Ce dernier est également l’actuel président du comité de pilotage de Trusted AI Labs ou TRAIL, un programme de soutien industriel qui chercher à bâtir des ponts entre les universités et centres de recherche francophones et les entreprises. Avec des structures comme cette dernière et celles citées plus tôt, tous les acteurs du petit milieu de l’intelligence artificielle belge et francophone se connaissent, ce qui facilite désormais coopérations et collaborations.

Mine d’or

On peut notamment souligner le projet ARIAC (Applications et Recherche pour une Intelligence Artificielle de Confiance), fruit d’une convention entre la Wallonie, le programme TRAIL et DigitalWallonia4.ai. Il s’agit d’un projet de recherche d’un budget de 32 millions d’euros permettant à une soixantaine de chercheurs de travailler pendant six ans. Leur objectif: développer des outils utilisant les IA qui soutiendront et feront avancer l’industrie wallonne, et plus particulièrement dans certains secteurs, comme la santé, la mobilité ou l’industrie manufacturière.

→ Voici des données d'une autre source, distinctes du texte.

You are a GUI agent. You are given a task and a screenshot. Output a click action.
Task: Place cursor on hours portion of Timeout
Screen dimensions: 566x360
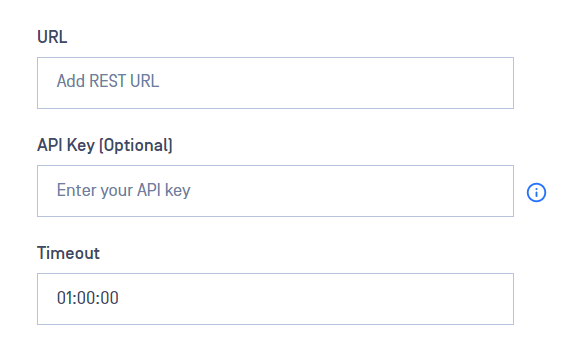pos(64,298)
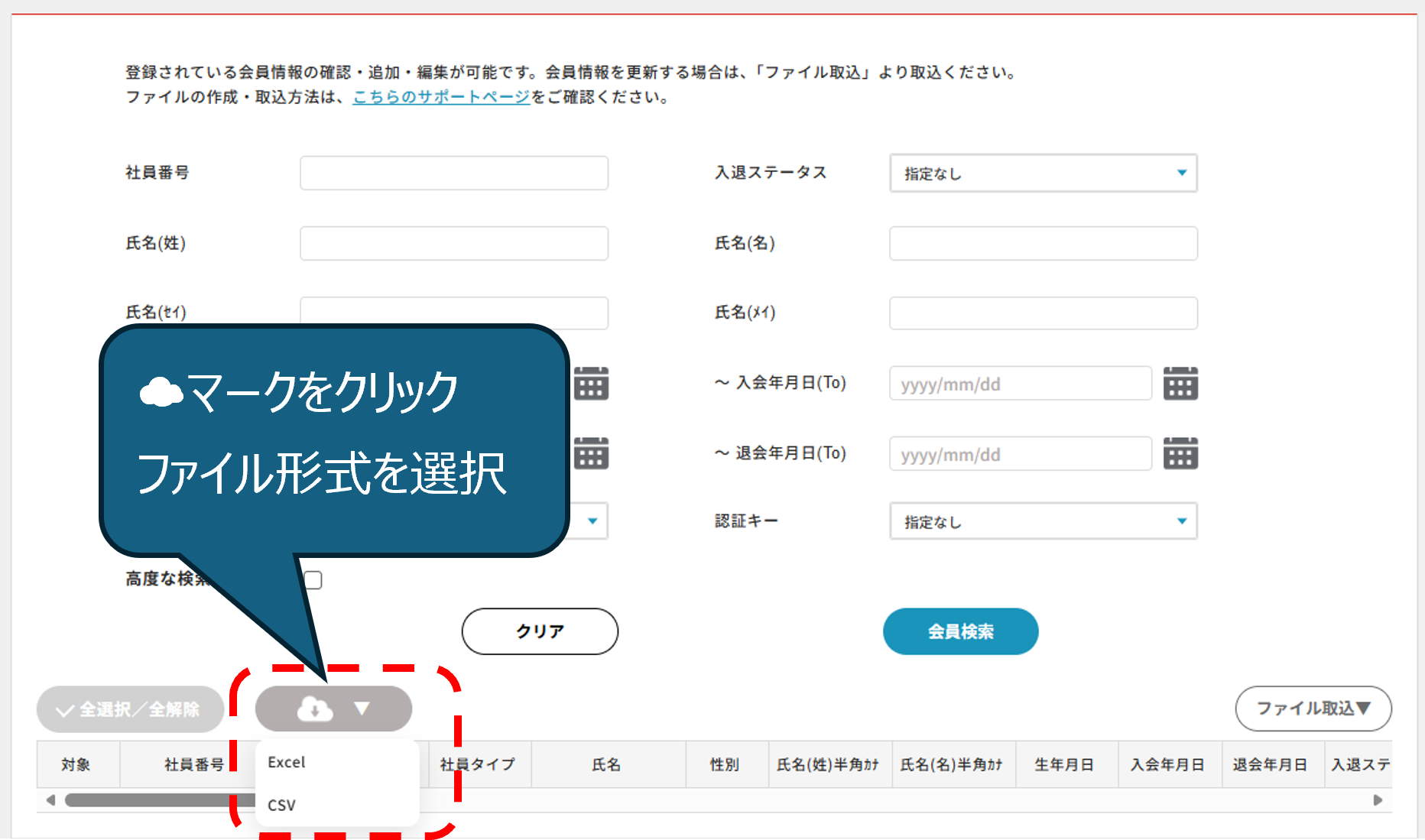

Mais évidemment le tissu belge peut encore faire mieux. Certes, il ne pourra pas rivaliser avec la surpuissance des GAFA, mais elle peut tout de même tirer son épingle du jeu. “Nous n’avons pas autant de données qu’eux, mais nous sommes tout de même assis sur quelques mines d’or que nous devrions exploiter, notamment du côté des données médicales ou de nos administrations. Cela nous permettrait de passer d’algorithmes généraux à des applications très pratiques”, affirme Thierry Dutoit.

Antoine Hublet, de l’ADN, va dans le même sens. “La Belgique doit pouvoir se distinguer par ses entreprises et sa recherche. Elle peut être reconnue à l’échelle européenne pour son expertise dans certains domaines. Cela permettra à nos acteurs de conquérir d’autres marchés, mais aussi de stimuler l’intérêt pour le secteur à l’échelle locale.